Network bandwidth stress testing with iperf
If you need to stress test a network connection between 2 servers there’s no easier tool than iperf. Iperf is a really simple yet powerful CLI that can be used to both determine how much bandwidth is available between your servers, and can also be used to stress the connection by flooding it with traffic. It runs on linux/unix, osx, and even windows.
Testing available network bandwidth with TCP
To run a quick TCP bandwidth test, first start iperf in server mode from a server you control:
iperf -s
Then, you can test the connection to that server by running iperf in client mode from another server with iperf -c <host>
where <host>
is the address of the iperf server you just started above. That’s all it takes! This will run for 10 seconds by default, but you can increase the time it runs with the -t
option. For example, to run a test for 5 minutes:
iperf -c <host> -t 300
Flooding a conection with UDP
TCP will automatically do rate-limiting to adapt to the available bandwidth a connection can handle, so it’s difficult to truly stress a connection using TCP. If you just want to hammer the connection between the client and server with packets as a stress test, you can send UDP packets at a bandwidth far above what the connection can handle. To do this, you can use the -u
flag on both client and server to send UDP packets, and also set the -b
flag to set a bandwidth that’s above network capacity. For example, you can start the server with iperf -s -u
. Then, if you wanted to stress a 5 Mbps connection, you could try sending 100 Mbps across it for 5 minutes with:
iperf -c <host> -u -t 300 -b 100M
This will report on packet loss as well at the end of the test.

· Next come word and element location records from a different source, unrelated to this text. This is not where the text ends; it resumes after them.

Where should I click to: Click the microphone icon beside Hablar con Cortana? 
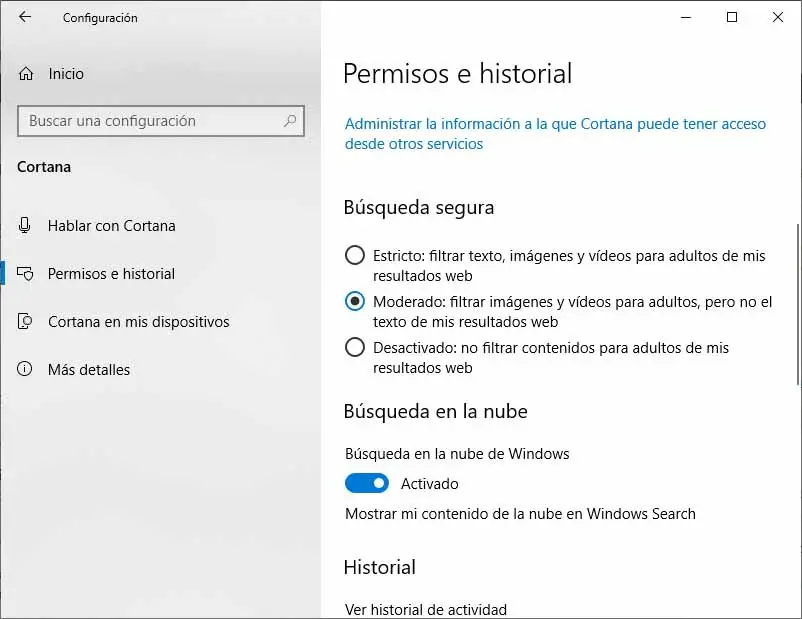coord(26,226)
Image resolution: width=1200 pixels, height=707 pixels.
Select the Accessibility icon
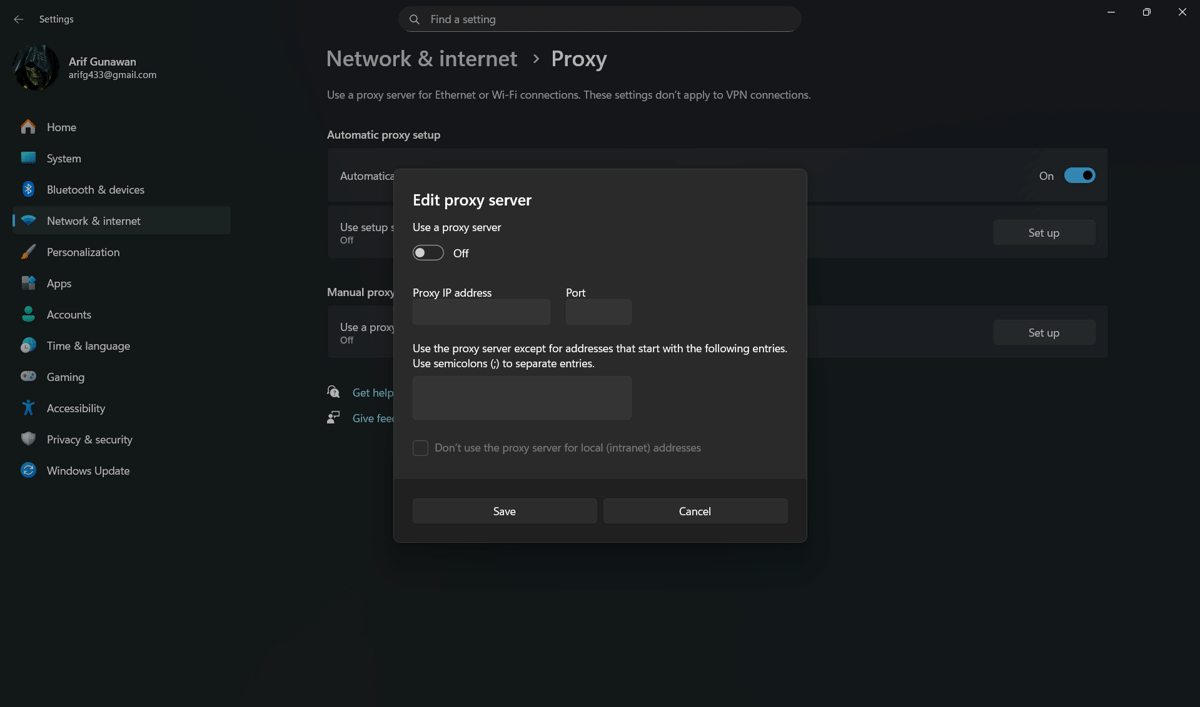28,408
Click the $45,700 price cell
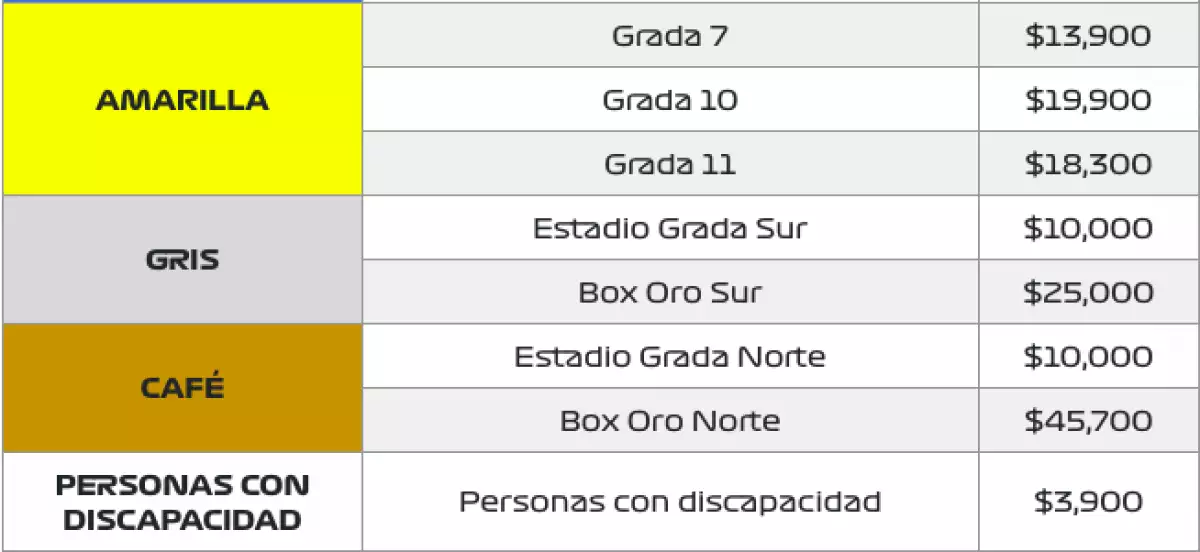1200x552 pixels. click(x=1088, y=420)
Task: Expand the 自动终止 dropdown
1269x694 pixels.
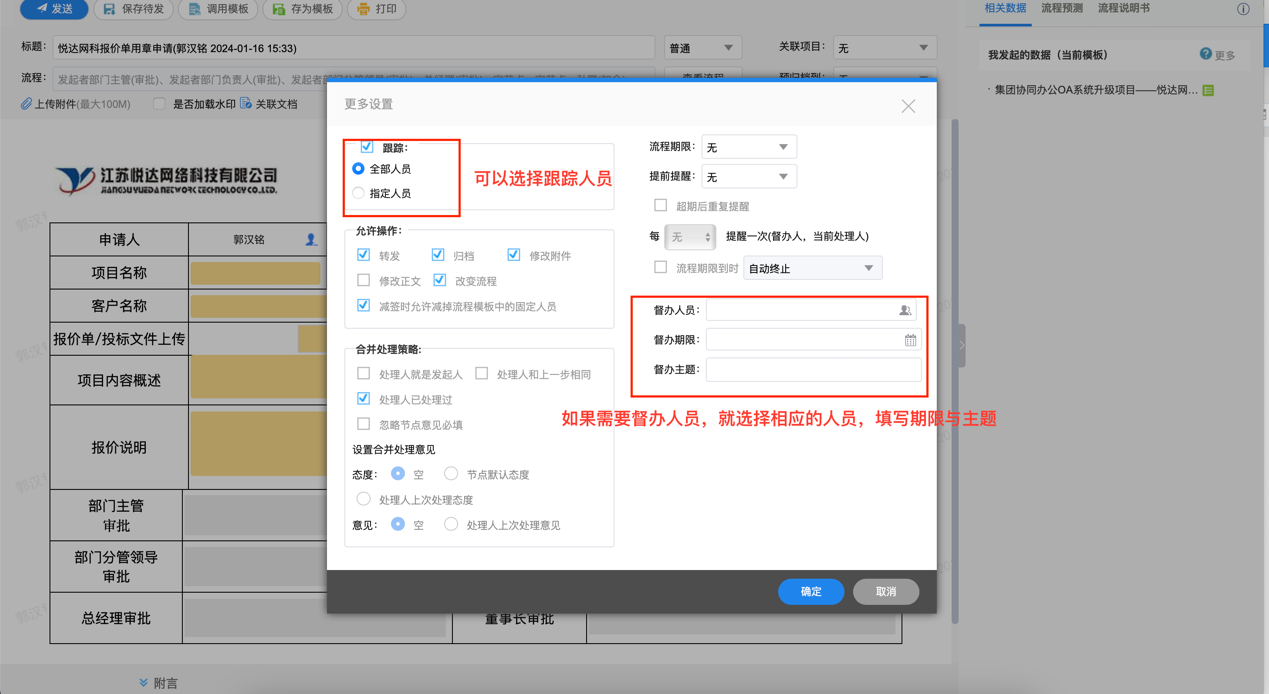Action: 868,267
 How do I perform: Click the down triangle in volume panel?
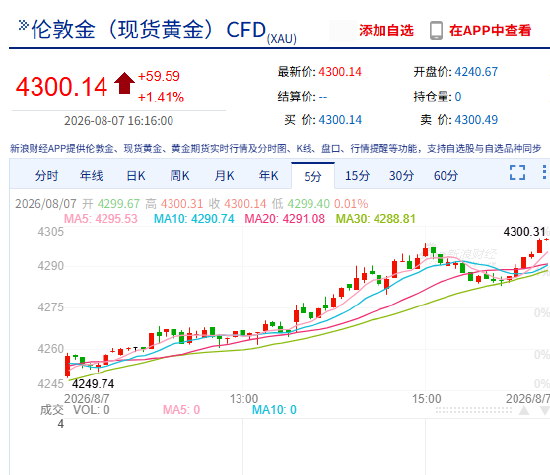tap(545, 410)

Using a public iperf server
If you just want to see what your internet connection bandwidth is, you can test against a public iperf server. There’s a list of available public servers at iperf.fr/iperf-servers.php. These servers don’t work with UDP to avoid getting completely DOSed, but it’s easy to run a quick TCP test. For example, from your local computer or server you test against the public iperf server at ping.online.net
, located in France, with iperf -c ping.online.net
.
iperf has a number of other advanced options you can explore to run bandwidth tests aside from what we discussed here. There’s -P
to run multiple streams in parallel, -w
to customize the TCP window size, any many more.